Over at the Atlantic, Kenneth Brower has written a superb article on the brilliant iconoclast and physicist Freeman Dyson. He undoubtedly qualifies as a genius and one of the world’s leading scientists, which makes his anti-position on global warming either puzzling or quixotic.
One explanation for Dyson’s contrarian stance is that he sees environmentalists as religionists and their beliefs as faith:
In the June 12, 2008, New York Review of Books, in an essay called “The Question of Global Warming,” Dyson reviews books on that subject by William Nordhaus and Ernesto Zedillo. He writes: “All the books that I have seen about the science and economics of global warming, including the two books under review, miss the main point. The main point is religious rather than scientific. There is a worldwide secular religion which we may call environmentalism, holding that we are stewards of the earth.”
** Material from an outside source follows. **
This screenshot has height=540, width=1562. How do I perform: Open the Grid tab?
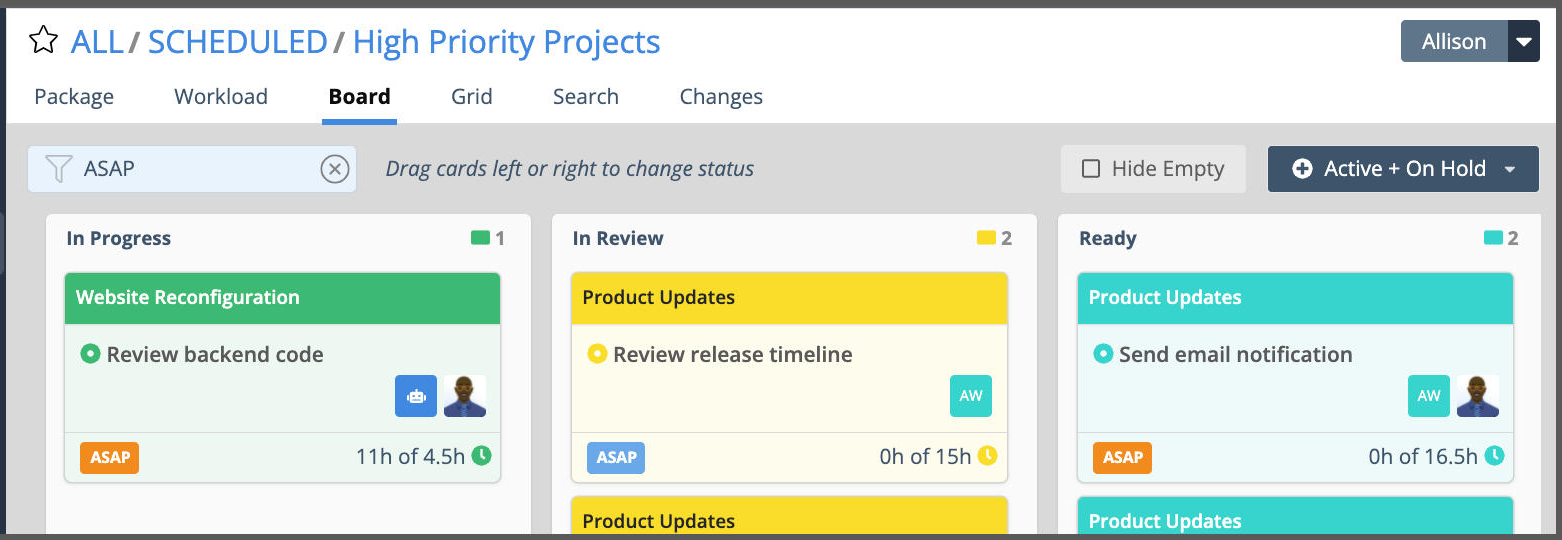pos(471,97)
After halfheartedly endorsing this idea of stewardship, Dyson goes on to lament that “the worldwide community of environmentalists—most of whom are not scientists”—have “adopted as an article of faith the belief that global warming is the greatest threat to the ecology of our planet.”
After noting that Dyson does not profess this faith as his own, Brower confirms that he was raised in it:
Environmentalism does indeed make a very satisfactory kind of religion. It is the faith in which I myself was brought up. In my family, we had no other. My father, David Brower, the first executive director of the Sierra Club and the founder of Friends of the Earth, could confer no higher praise than “He has the religion.” By this, my father meant that the person in question understood, felt the cause and the imperative of environmentalism in his or her bones.
The tenets go something like this: this living planet is the greatest of miracles. We Homo sapiens, for all the exceptionalism of our species, are part of a terrestrial web of life and are utterly dependent upon it. Nature runs the biosphere much better than we do, as we demonstrate with our ham-handedness each time we try.
This is all quite interesting and speaks to the issue of what constitutes “religion.” If one added to Brower’s description the idea that the biosphere is somehow sentient, aware, active, and responsive (something along the lines of the Gaia Hypothesis with a supernatural twist), then I would tend more to the religion classification. This, of course, is why the Vatican declared Avatar to be a dangerous and heretical movie. I loved it.